Paul Flores appears in court via Zoom for his hearing on Dec. 2, 2022. Credit: Chloe Jones / SLO Tribune

Editor’s note: Mustang News has covered the People v. Flores murder trial every day from the courthouse. Follow @CPMustangNews on Twitter and Instagram for more updates. Read previous articles about the trial here.

Paul Flores’ sentencing for the murder of Kristin Smart will now be held March 10, postponed from the original Dec. 9 date.  

But the Court will first have to decide on the defense’s motion for a new trial.

Flores was convicted on Oct. 18 for the first degree murder of Smart — a verdict that came 26 years after she went missing as a Cal Poly freshman in 1996.

Flores’ defense attorney, Robert Sanger, filed a motion on Nov.18 asking to delay his client’s sentencing. In a hearing that took place Friday morning, Judge Jeniffer O’Keefe said that prosecutor Christopher Peuvrelle recently filed an opposition to Sanger’s motion — which included a letter from the Smart family asking for the sentencing not to be pushed back. 

O’Keefe agreed to set Flores’ hearing for March 10, canceling his original Dec. 9 sentencing to make time for the defense to build a case for a new trial.

On March 10, O’Keefe will hear Sanger’s motion. If his motion is denied, O’Keefe will then set Flores’ sentence on that same date.

Flores is facing anywhere from 25 years to life.

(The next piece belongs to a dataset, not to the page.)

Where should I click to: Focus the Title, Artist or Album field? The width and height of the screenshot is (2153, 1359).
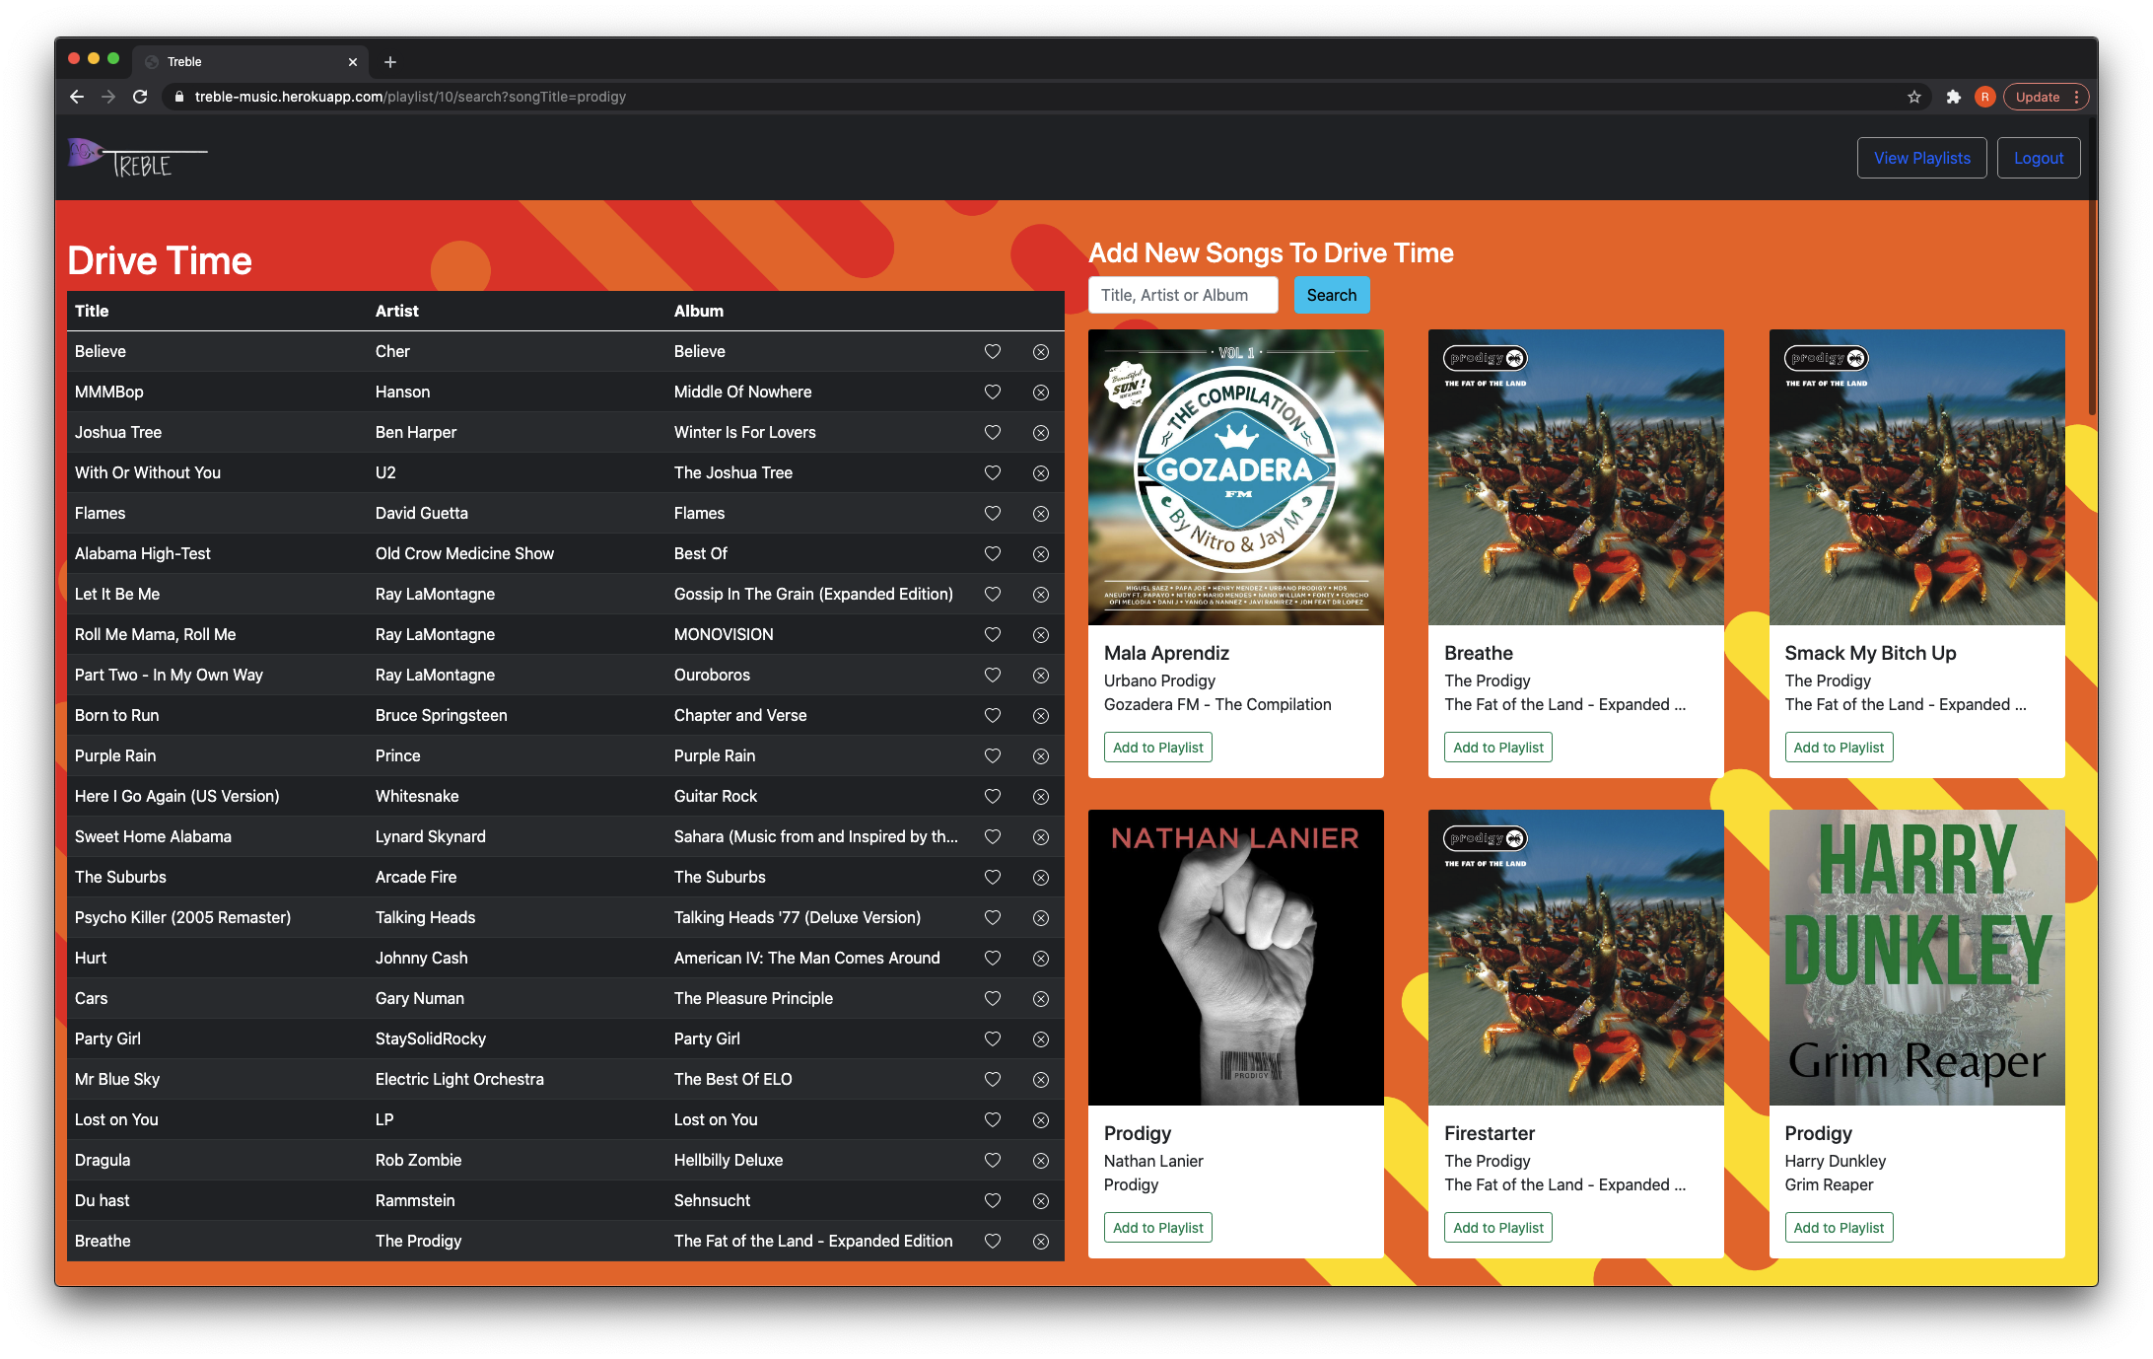pyautogui.click(x=1182, y=295)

On Friday, Sanger told O’Keefe that his legal team requires official transcripts of court proceedings in order to present the motion in court. The transcripts, according to the court recorder, will take about 60 days to be produced from the time they are requested. 

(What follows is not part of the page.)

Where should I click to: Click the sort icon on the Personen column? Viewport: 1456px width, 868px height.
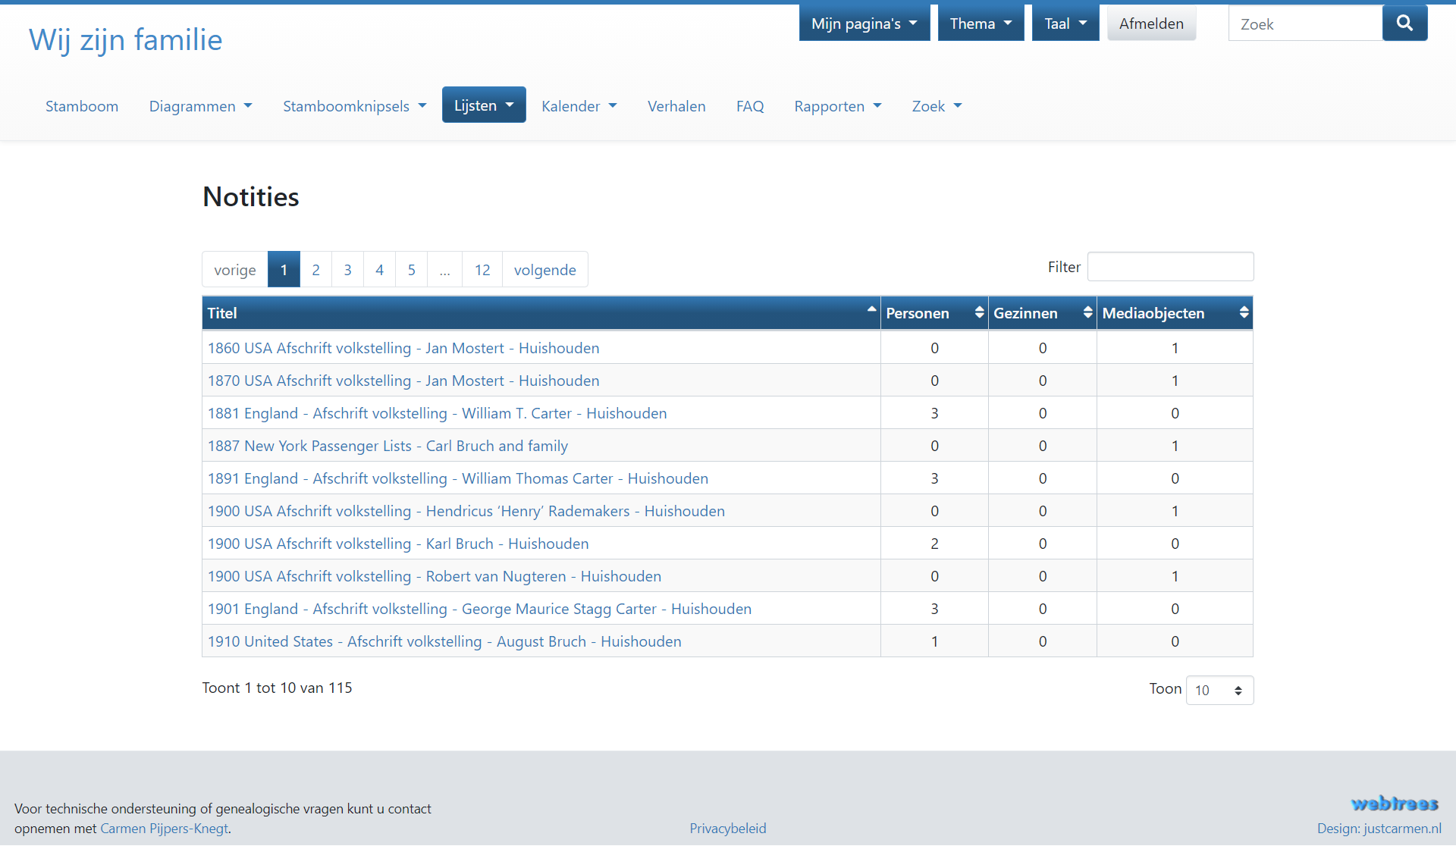978,312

“Giving us time to do a proper job is not outweighed by the desire to go to sentencing as quickly as we could,” Sanger said on Friday. 

Sanger asked for transcripts of the entire trial, specifically requesting transcripts from jury selection because of “a reason with regard to a few individuals.”  

Sanger told the court that his team has “discovered some new information since the time of the verdict,” although he did not specify what argument he will present when making the motion for a new trial. 

In his motion to delay the sentencing, Sanger said that postponing would also give the prosecution time to respond to his motion. 

March 10 will mark Sanger’s 10th motion for a new trial throughout the case. 

The next hearing will take place on Feb. 9 — a status hearing to ensure that the attorneys are on track to file their motions.